| Records for the task |
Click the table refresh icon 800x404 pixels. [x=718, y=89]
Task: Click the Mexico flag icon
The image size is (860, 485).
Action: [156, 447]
* * *
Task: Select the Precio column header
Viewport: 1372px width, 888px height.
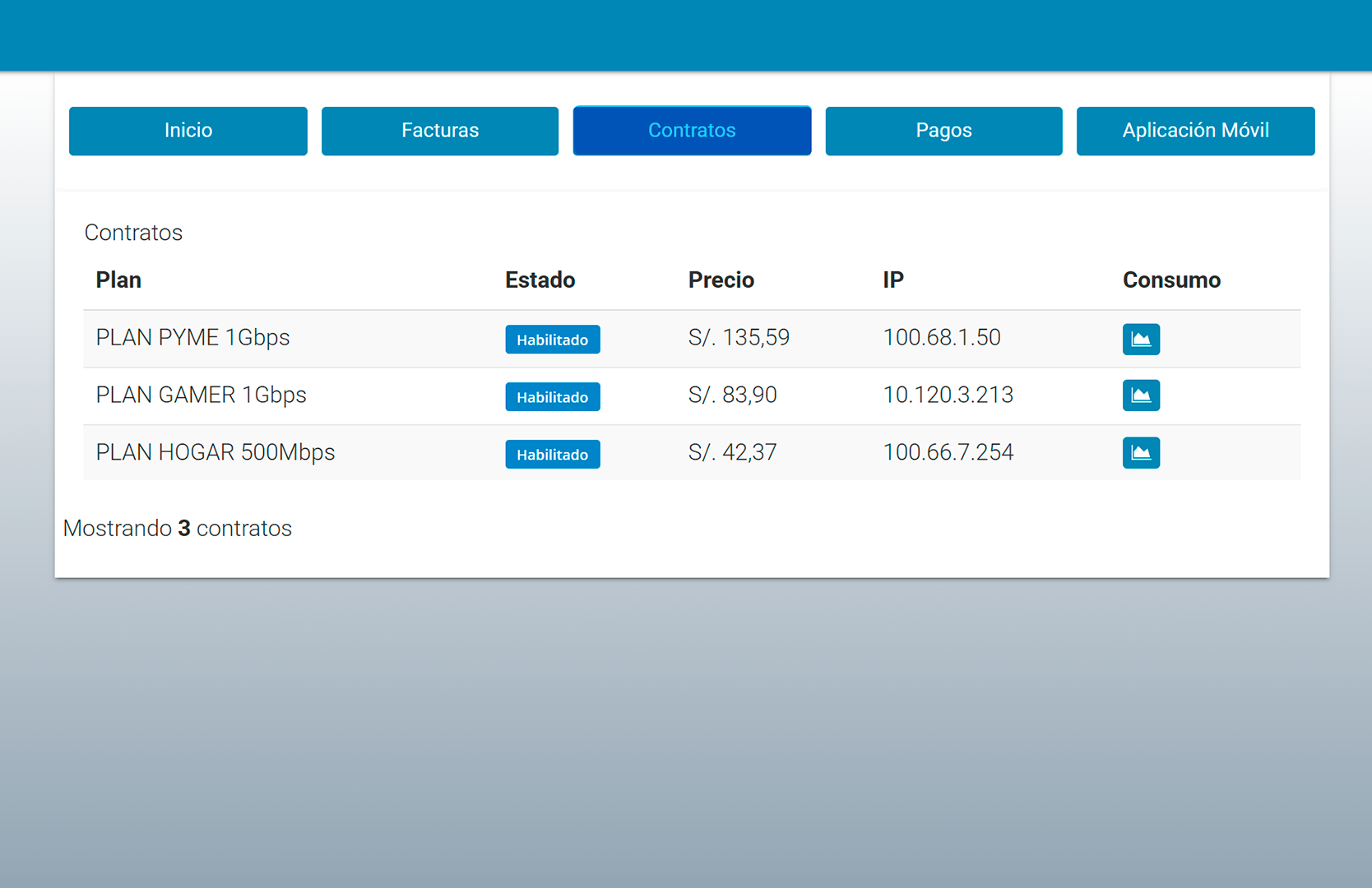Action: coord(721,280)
--
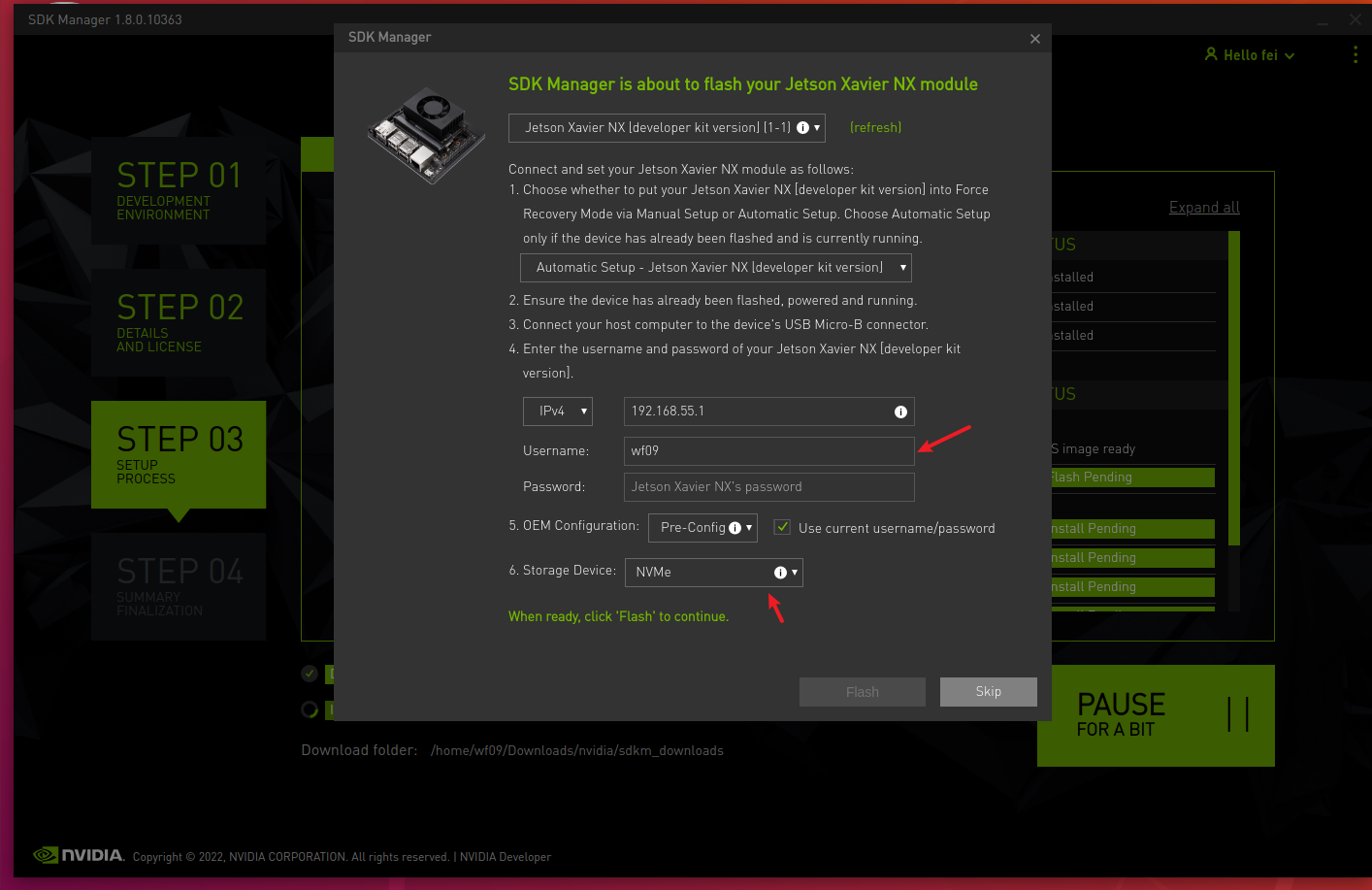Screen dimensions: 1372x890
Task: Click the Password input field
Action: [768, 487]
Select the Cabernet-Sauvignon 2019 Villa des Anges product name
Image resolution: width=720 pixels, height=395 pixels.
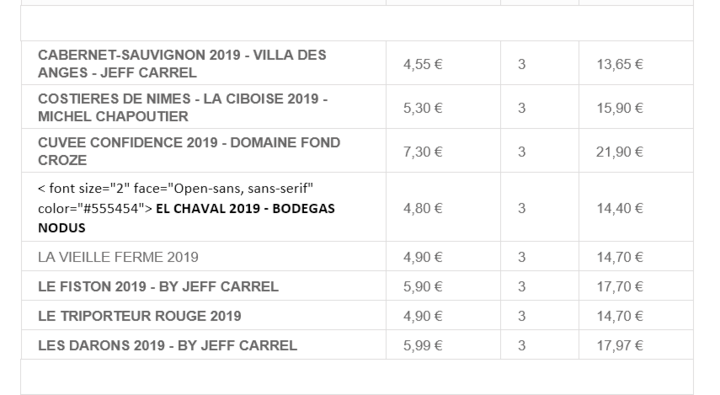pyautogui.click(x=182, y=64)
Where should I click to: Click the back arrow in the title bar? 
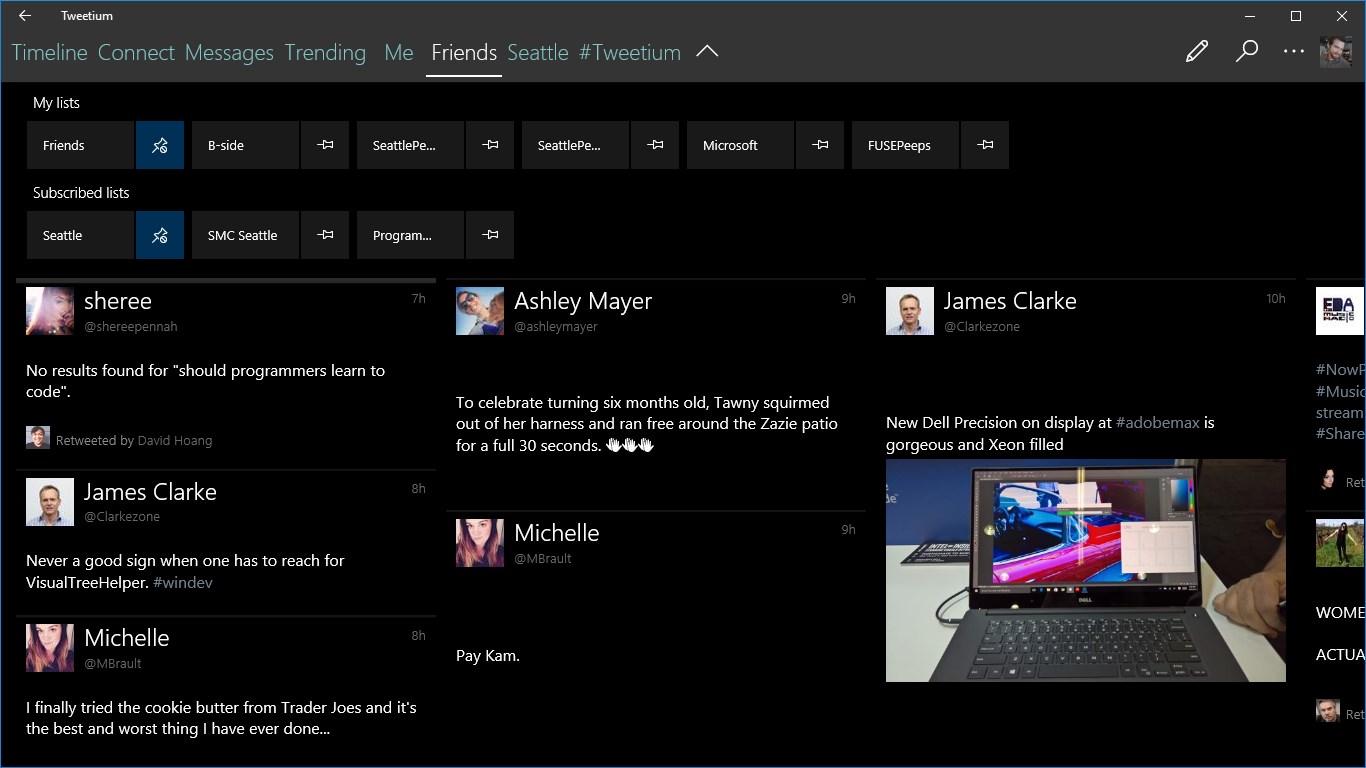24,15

| Task details |
Answer with a number alone: how many lines of the records contain the string "Select"?

| Result of the task |
2